Zondag 15 juni 2003:  Sarria - Portomarín

Van slapen is vorige nacht weinig in huis gekomen. Om 23.30 werden de slapende pelgrims bruusk gewekt door een volle bus Spaanse tienerpelgrims die hoegenaamd geen begrip toonden. Lawaai ten top. Zelf ben ik naar de verantwoordelijke gestapt, en in een Franse colère uitgelegd dat dit niet past in een refuge. Zij probeerde er alles aan te doen, maar toch bleef het nog tot 1 uur in de nacht een tumult van jewelste : geschuif van stoelen en tafels, neerploffende matrassen, giechelende tortelduifjes, onkundige begeleiders,....
Maar veel pelgrims staan vroeg op. Zeer vroeg, vooral deze laatste etappes, want een slaapplaats wordt nu belangrijker dan de tocht op zich. Velen stonden om 5.00 uur op, zoals wij, en...onze nochtans stille wraak (enkel het licht werd aangestoken !) werd door het jonge volk op heel wat gemor onthaald. Maar...wie laatst lacht....!
Om 5.30 uur gebruikten we het ontbijt in de bar, niet ver van de refuge. Toen was het reeds warm en vochtig. Om 6 uur verlieten we Sarria, in volle mist. Tot 10 uur had de zon nodig om door dit dikke wolkendek te breken. We zagen eerst maar amper 50 meter ver. De luchtvochtigheid moet bijna 100 % geweest zijn. Zelfs onze wandelstok voelt klam aan. Onze klederen zijn rap doorweekt van het zweet en de neervallende mist. De hoge vochtigheid werkt ook duidelijk negatief op ons wandelgestel: elke stap is er één te veel. De klim naar Ferreiros wordt daardoor een marteling, maar tevens een grote troost. We passeren er immers km-paal 100. Oef !
Na een afdaling van 9 km komen we aan de brug over de Rio Miño. Aan de overkant ligt Portomarín. Van ver lijkt de kerk op een versterkt kasteel door de vier hoektorentjes met kantelen. De zondagsmis haalden we net niet: 12.30 uur. Wel worden we op onze laatste zondag in Spanje vergast op een klokkenspel, elk half uur, maar wel elektronisch. Uit luidsprekers hoog in de toren klinkt het Avé Maria.

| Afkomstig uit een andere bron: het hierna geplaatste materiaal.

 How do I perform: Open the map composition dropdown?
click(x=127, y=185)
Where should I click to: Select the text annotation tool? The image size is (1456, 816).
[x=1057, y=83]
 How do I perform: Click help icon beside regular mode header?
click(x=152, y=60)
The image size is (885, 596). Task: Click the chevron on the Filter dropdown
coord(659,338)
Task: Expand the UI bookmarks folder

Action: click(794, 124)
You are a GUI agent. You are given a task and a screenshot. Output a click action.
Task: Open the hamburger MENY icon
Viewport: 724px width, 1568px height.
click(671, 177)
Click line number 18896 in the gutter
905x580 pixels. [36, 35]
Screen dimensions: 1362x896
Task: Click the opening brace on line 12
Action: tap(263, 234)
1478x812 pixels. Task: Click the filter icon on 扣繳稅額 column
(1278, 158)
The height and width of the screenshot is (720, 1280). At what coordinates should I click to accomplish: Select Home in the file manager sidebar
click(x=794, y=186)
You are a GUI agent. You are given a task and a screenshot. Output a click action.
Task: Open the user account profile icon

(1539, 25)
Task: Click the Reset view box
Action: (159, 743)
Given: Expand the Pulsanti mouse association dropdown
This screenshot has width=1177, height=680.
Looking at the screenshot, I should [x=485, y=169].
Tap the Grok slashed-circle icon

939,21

Aan de refuge staan de rugzakken mooi naast elkaar gelijnd tegen de tuinmuur. De bezitters ervan zitten uitgeblust aan de overkant van de straat te genieten van een welverdiend pintje met bijpassende empenada. Een pelgrim verliest op warme dagen als deze wel wat vocht. 

Om 13.00 uur gaat de deur van de refuge open en iedereen koerst naar de rugzakken, drumt zich een weg naar binnen en zoekt een goed bed op, liefst in de nabijheid van een raam. Maar de stapelbedden staan hier zo dicht op elkaar gepakt dat onze brede rugzakken, en zelfs de iets bredere pelgrim, er met moeite doorgeraakt. Chaos ten top. Een gewriemel van rugzakken, wandelstokken, slaapzakken en pelgrims. Maar niemand zeurt. Ook ik niet.
Nog vier eenzame nachten, maar wel in aanwezigheid van 100 anderen, en ó zo uitziend naar Santiago en vooral het weerzien van Marieken. Nog drie etappes (van ongeveer 30 km elk) met nog heel wat bergop en bergaf. En één zomerwandelingsken van 10 km. En dan....zit het erop.
En mensen....goed om weten ! ik verlang niet meer naar die eenzaamheid die ik vroeg op 30 maart. Ik wil iedereen die ik ken rond mij hebben. Maar gun me de eerste dagen misschien wel wat rust: zowel lichamelijke als geestelijke. Ik kom terug naar een harde wereld. Ik kom terug van mijn misschien wel egoïstische tocht, naar een leven in dienst van en voor de anderen. Geen eenzaamheid meer, maar dienstbaarheid. Ik mis de mensen. Een volgende camino? Zeker niet meer alleen, maar samen met Marieken. Zeker niet meer de Camino Francés, maar een tocht naar Jeruzalem, zegt me wel iets. Met paard en kar, de kruisvaarders achterna. (Champetter Erik of Rikkie voor de mannen van de Kulinaire Kring, begin maar alvast de ijzers te smeden.)